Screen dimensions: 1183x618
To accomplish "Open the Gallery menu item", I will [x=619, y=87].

--

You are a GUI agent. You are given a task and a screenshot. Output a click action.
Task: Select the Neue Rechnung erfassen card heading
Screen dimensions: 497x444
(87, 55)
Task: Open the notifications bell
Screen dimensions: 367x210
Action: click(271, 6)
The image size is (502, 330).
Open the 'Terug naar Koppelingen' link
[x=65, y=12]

--

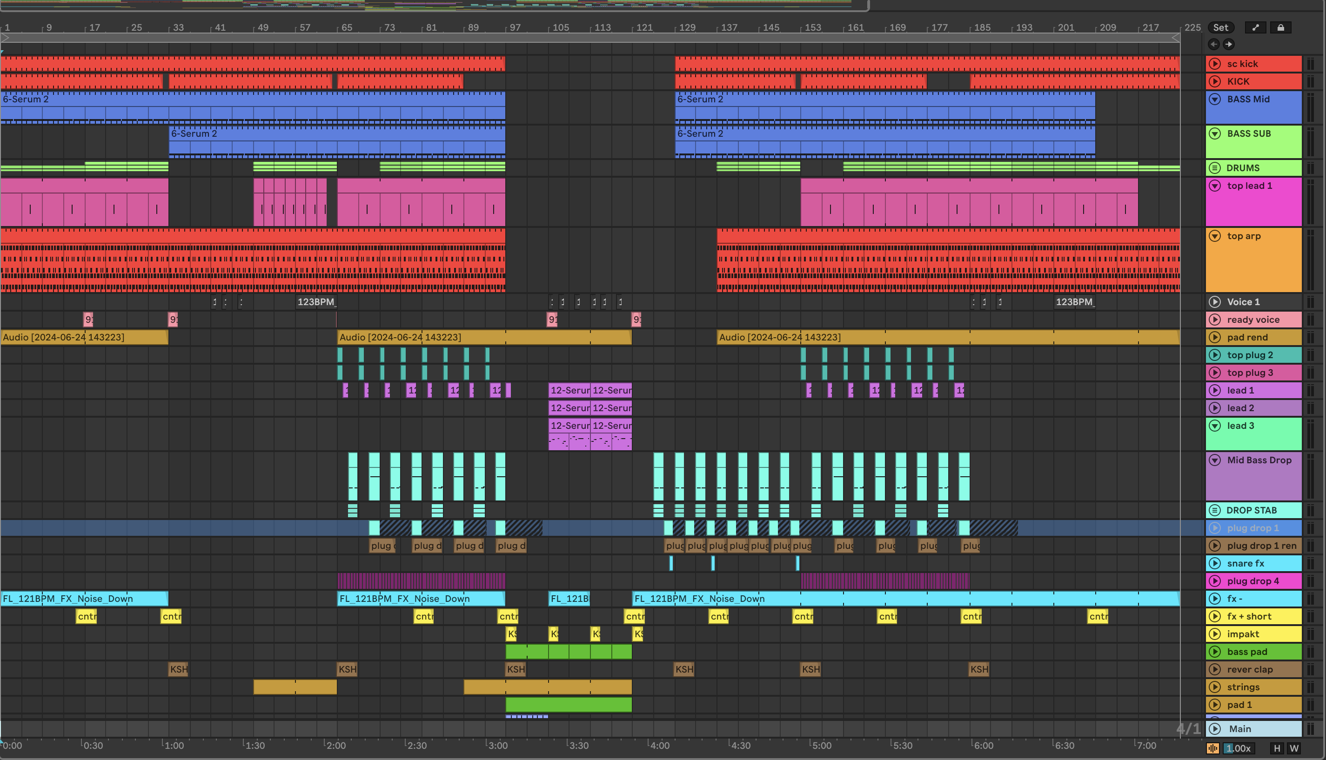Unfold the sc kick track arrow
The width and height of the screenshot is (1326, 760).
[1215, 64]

--

WHAT IS ASKED:
Update the stretch from the line containing "Screen dimensions: 1183x618" through the line containing "will [x=619, y=87].", changing "Gallery" to "Settings" and leaving everything else as it is.

RESULT FOR THIS EXERCISE:
Screen dimensions: 1183x618
To accomplish "Open the Settings menu item", I will [x=619, y=87].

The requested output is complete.